Systems and In Silico Strategy to Study Th1-Related Phenotypes in the PD-1/PD-L1 Network Systems biology model, illustrating interactions between cell populations, cytokines, and PD-1 and PD-L1. Naive CD4+ T helper cells (Th0) differentiate into CD4+ Th1 or CD4+ Th2 cells, which is influenced by Th1 cytokines (IL-12 and IFNγ) and Th2 cytokines (IL-4, IL-6). CD4+ Th1 cells influence the differentiation of naive CD8+ cells into CD8+ cytotoxic (Tc) T cells, which kill cancer cells.
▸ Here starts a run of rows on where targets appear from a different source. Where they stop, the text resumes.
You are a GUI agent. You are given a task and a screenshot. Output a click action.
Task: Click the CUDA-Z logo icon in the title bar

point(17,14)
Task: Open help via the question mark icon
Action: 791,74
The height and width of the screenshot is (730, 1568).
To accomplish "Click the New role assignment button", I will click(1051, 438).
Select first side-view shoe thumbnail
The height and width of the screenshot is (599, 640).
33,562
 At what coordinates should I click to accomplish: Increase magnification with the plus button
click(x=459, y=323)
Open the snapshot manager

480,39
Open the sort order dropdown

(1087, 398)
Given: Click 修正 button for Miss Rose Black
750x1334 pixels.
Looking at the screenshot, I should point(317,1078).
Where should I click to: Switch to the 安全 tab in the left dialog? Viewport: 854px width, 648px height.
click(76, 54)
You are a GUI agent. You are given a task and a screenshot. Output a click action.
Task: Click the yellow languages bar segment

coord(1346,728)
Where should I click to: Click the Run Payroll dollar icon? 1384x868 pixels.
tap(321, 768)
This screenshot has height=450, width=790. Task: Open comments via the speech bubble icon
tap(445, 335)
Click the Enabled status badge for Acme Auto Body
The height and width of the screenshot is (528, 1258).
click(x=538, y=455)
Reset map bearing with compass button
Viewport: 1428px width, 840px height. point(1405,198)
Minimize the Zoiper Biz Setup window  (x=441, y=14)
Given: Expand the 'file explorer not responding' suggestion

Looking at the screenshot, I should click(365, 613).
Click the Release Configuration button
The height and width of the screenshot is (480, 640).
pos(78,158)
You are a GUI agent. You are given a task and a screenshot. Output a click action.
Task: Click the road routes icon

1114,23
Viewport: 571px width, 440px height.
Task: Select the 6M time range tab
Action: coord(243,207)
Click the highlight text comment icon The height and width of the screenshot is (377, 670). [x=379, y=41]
Cancer cells express PD-L1, which can bind to PD-1 expressed by CD4+ Th1, CD4+ Th2, and CD8+ Tc cells, thus inhibiting them.

Figure 5

Integrating Ex Vivo Data into In Silico Analysis Schematic showing the procedure to integrate nivolumab-treated ex vivo empirical evidences in silico for local and global sensitivity analyses.

Figure 6

Local Sensitivity Analyses (LSA) and Global Sensitivity Analyses (GSA) Integrate Th1-Related Phenotypes to Simulate Antitumor Effect of PD-1 Blockade (A) Relative sensitivities determined by LSA for the top 15 kinetic parameters (indicated by parameter number). (B) Relative sensitivities determined by LSA for initial cytokine levels and initial T cell populations. For (A) and (B), the Log₁₀ of the absolute value of the relative sensitivities are presented for visual clarity. (C) Decrease in cancer cell population at t = 72 h with PD-1 blockade as a function of Th1 induction, obtained by changing only the initial cancer cell population. Initial cancer cell population comprises less than 75% of the tumor for points to the left of the dashed vertical line. (D) MPSA sensitivities determined by GSA for the initial protein levels and initial relative T cell populations. (E) MPSA sensitivities determined by GSA for the top 20 kinetic parameters (indicated by parameter number). (F) MPSA sensitivities determined by GSA for the initial cytokine levels and T cell populations. In (E) and (F), all protein levels, initial T cell populations, initial cancer cell population, and kinetic parameters were varied.